(ACTIONS TO TAKE)
1. List every sentence in the article on namespaced file capabilities that contains the word "root".
2. Extract word for word the passage of the article on namespaced file capabilities that begins at the words "By Jonathan Corbet" and stops after the words "given user namespace?".

(SELECTED EXTRACT)
◆ ◆ ◆ ◆ ◆ ◆ ◆

Namespaced file capabilities

By Jonathan Corbet
June 30, 2017

The kernel's file capabilities mechanism is a bit of an awkward fit with user namespaces, in that all namespaces have the same view of the capabilities associated with a given executable file. There is a patch set under consideration that adds awareness of user namespaces to file capabilities, but it has brought forth some disagreement on how such a mechanism should work. The question is, in brief: how should a set of file capabilities be picked for any given user namespace?

The Linux capabilities mechanism is meant to allow privileges to be granted to processes in a manner that is more fine-grained than the classic Unix "root can do anything" approach. So, for example, an otherwise unprivileged program that needs to be able to send a signal to an unrelated process could be given CAP_KILL rather than full root privileges. Capabilities have not revolutionized privilege management as had once been hoped, but they can still have their uses.

In a typical Unix system, privileged operations are made available to ordinary users by way of setuid programs. In a system with capabilities, it is natural to want to associate capabilities with an executable program instead, once again in the hope of limiting the amount of privilege that must be granted. File capabilities, added for the 2.6.24 kernel, provide that feature.

User namespaces allow a set of processes to run as root within the namespace, while mapping the root ID (and possibly others) to normal IDs for actions (such as filesystem access) involving the rest of the system. A process running as root within a user namespace can create a setuid-root binary that will only work as intended within that namespace; it will not be usable to escalate privileges outside of the namespace. The same is not true of file capabilities, though; all user namespaces have the same view of the capabilities associated with an executable file and, since processes in a user namespace lack privilege in the root namespace, they cannot change those capabilities.

◆ ◆ ◆ ◆ ◆ ◆ ◆

(RECORDS PROVIDED)
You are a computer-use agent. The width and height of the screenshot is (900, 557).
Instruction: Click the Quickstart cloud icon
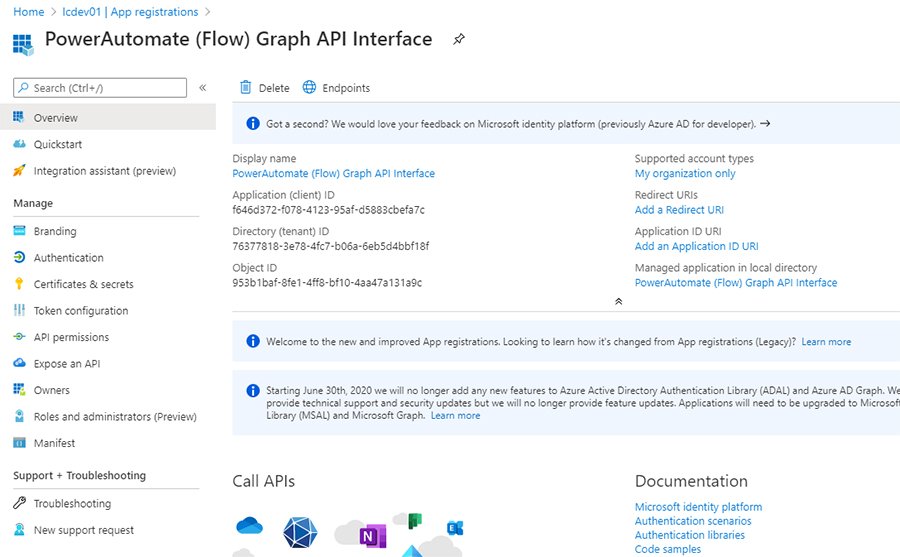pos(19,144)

◆ ◆ ◆ ◆ ◆ ◆ ◆

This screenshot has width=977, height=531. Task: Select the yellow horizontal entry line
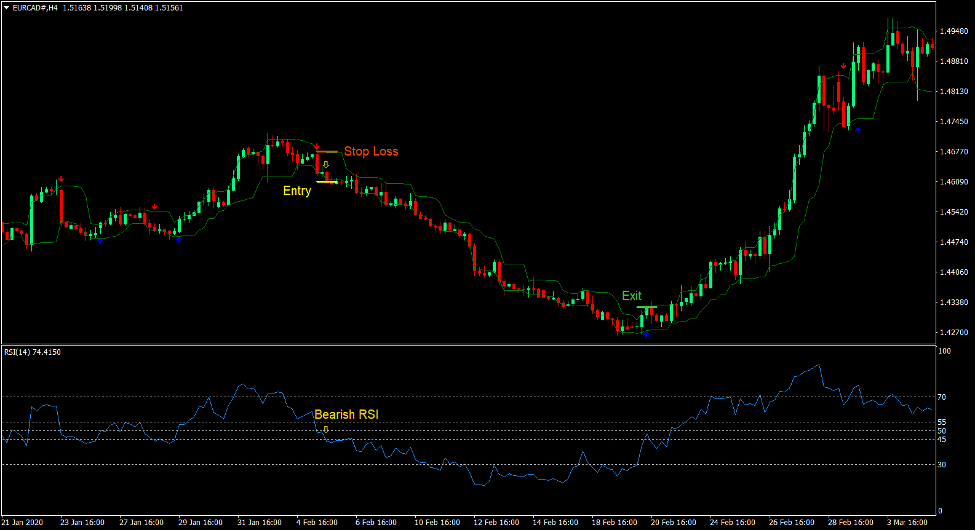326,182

◆ ◆ ◆ ◆ ◆ ◆ ◆

(RESPONSES TO THE TASKS)
1.
The Linux capabilities mechanism is meant to allow privileges to be granted to processes in a manner that is more fine-grained than the classic Unix "root can do anything" approach.
So, for example, an otherwise unprivileged program that needs to be able to send a signal to an unrelated process could be given CAP_KILL rather than full root privileges.
User namespaces allow a set of processes to run as root within the namespace, while mapping the root ID (and possibly others) to normal IDs for actions (such as filesystem access) involving the rest of the system.
A process running as root within a user namespace can create a setuid-root binary that will only work as intended within that namespace; it will not be usable to escalate privileges outside of the namespace.
The same is not true of file capabilities, though; all user namespaces have the same view of the capabilities associated with an executable file and, since processes in a user namespace lack privilege in the root namespace, they cannot change those capabilities.

2.
By Jonathan Corbet
June 30, 2017

The kernel's file capabilities mechanism is a bit of an awkward fit with user namespaces, in that all namespaces have the same view of the capabilities associated with a given executable file. There is a patch set under consideration that adds awareness of user namespaces to file capabilities, but it has brought forth some disagreement on how such a mechanism should work. The question is, in brief: how should a set of file capabilities be picked for any given user namespace?